- [EXERCISE BRIEF]
Your answer should consist of every line from the records that holds the string "computer".

Data items:

▼

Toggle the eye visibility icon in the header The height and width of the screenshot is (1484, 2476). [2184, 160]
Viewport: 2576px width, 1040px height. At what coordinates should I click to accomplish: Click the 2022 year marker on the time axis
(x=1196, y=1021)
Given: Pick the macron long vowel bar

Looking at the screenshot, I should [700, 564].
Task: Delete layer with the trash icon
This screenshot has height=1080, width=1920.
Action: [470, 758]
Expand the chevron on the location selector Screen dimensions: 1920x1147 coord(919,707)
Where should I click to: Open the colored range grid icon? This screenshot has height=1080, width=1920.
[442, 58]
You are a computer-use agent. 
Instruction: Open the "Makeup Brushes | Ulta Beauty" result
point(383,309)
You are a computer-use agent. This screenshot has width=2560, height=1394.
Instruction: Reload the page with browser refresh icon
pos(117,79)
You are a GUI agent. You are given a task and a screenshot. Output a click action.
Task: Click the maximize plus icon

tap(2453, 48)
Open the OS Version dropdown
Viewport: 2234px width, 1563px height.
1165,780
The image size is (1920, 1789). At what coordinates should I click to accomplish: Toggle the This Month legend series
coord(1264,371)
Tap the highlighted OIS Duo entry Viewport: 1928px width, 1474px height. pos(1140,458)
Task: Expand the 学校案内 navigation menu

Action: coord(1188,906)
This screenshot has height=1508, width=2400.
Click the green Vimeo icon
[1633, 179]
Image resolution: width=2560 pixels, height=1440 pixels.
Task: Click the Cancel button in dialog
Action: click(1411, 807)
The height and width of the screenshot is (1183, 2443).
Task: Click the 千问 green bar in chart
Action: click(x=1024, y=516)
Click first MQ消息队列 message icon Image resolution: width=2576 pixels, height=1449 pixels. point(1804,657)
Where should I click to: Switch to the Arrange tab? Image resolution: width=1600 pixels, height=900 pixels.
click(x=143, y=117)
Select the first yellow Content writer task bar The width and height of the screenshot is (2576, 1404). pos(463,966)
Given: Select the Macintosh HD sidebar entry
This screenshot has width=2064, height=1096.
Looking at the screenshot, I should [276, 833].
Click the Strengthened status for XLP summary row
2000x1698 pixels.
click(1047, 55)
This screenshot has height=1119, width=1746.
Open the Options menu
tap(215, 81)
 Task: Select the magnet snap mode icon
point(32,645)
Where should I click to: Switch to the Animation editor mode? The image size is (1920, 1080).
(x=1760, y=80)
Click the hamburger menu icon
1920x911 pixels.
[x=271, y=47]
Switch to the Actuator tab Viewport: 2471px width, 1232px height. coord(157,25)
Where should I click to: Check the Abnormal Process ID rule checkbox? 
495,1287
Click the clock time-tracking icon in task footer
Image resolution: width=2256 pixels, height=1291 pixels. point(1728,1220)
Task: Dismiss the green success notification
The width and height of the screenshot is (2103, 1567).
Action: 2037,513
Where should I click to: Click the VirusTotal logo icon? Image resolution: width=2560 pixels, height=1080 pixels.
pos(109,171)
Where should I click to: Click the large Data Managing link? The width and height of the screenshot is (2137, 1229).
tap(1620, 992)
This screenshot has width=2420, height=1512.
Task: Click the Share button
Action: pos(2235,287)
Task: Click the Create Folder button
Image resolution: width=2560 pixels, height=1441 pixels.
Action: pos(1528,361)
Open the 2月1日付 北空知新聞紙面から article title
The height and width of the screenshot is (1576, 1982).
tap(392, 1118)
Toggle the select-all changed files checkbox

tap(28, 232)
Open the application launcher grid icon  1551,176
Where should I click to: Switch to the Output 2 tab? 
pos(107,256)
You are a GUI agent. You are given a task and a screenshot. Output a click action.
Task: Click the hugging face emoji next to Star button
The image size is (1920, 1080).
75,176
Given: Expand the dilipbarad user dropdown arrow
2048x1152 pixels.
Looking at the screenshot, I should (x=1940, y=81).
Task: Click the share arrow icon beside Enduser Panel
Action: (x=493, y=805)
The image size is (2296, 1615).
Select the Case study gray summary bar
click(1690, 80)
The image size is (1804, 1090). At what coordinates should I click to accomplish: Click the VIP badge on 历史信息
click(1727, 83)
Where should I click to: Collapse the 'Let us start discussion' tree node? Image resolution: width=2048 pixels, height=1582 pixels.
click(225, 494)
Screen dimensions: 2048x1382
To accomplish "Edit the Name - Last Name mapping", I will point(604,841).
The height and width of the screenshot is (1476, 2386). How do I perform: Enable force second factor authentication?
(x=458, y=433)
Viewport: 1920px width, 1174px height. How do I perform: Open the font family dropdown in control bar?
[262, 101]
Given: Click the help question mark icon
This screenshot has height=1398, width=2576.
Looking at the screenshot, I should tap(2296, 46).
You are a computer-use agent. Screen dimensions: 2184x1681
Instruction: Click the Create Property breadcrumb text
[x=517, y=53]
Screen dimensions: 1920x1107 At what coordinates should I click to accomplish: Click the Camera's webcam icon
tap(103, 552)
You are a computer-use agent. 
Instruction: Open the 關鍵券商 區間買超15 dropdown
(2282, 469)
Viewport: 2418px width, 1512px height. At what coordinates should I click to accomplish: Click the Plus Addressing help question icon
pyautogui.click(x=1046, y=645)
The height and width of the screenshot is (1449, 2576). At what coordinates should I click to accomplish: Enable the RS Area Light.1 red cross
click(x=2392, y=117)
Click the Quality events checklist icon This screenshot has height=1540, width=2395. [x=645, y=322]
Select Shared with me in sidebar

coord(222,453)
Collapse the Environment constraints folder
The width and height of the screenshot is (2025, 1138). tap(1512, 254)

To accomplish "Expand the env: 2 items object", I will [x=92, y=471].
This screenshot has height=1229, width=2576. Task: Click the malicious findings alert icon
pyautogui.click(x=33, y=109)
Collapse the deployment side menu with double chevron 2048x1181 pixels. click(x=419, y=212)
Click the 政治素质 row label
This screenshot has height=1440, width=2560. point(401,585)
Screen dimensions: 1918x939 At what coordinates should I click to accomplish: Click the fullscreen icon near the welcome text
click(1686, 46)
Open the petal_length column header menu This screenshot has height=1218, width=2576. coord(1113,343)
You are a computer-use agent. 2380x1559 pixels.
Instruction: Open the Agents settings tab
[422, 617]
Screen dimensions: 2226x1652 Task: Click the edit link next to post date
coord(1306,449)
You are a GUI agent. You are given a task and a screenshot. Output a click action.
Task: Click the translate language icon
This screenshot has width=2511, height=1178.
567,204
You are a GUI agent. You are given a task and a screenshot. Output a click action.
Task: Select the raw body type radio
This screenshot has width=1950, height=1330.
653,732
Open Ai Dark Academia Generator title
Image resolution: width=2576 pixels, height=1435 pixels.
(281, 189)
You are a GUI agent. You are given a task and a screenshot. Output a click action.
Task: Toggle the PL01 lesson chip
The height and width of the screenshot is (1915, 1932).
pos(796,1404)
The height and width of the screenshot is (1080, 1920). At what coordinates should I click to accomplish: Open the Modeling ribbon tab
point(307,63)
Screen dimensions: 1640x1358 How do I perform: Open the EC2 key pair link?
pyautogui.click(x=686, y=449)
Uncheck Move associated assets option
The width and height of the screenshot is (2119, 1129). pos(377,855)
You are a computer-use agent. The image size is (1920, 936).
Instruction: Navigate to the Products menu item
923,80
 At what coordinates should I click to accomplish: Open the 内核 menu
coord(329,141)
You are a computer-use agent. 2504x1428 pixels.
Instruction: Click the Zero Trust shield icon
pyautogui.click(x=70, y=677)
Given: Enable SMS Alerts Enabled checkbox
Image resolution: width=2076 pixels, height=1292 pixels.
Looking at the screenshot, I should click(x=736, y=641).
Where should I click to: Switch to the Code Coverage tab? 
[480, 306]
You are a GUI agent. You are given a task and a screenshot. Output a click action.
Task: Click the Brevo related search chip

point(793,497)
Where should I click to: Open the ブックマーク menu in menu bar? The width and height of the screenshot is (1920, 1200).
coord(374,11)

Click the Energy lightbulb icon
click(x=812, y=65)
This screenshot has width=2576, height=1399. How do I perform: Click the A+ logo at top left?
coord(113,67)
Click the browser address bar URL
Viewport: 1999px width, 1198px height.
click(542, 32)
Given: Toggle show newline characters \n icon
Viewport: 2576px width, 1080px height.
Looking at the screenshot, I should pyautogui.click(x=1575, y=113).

▲

- [WRITTEN ANSWER]
You are a computer-use agent. 
You are a computer-use agent. This screenshot has width=2560, height=1394.
You are a computer-use agent. Screen dimensions: 2184x1681
You are a computer-use agent. 
You are a computer-use agent. 2380x1559 pixels.
You are a computer-use agent. The image size is (1920, 936).
You are a computer-use agent. 2504x1428 pixels.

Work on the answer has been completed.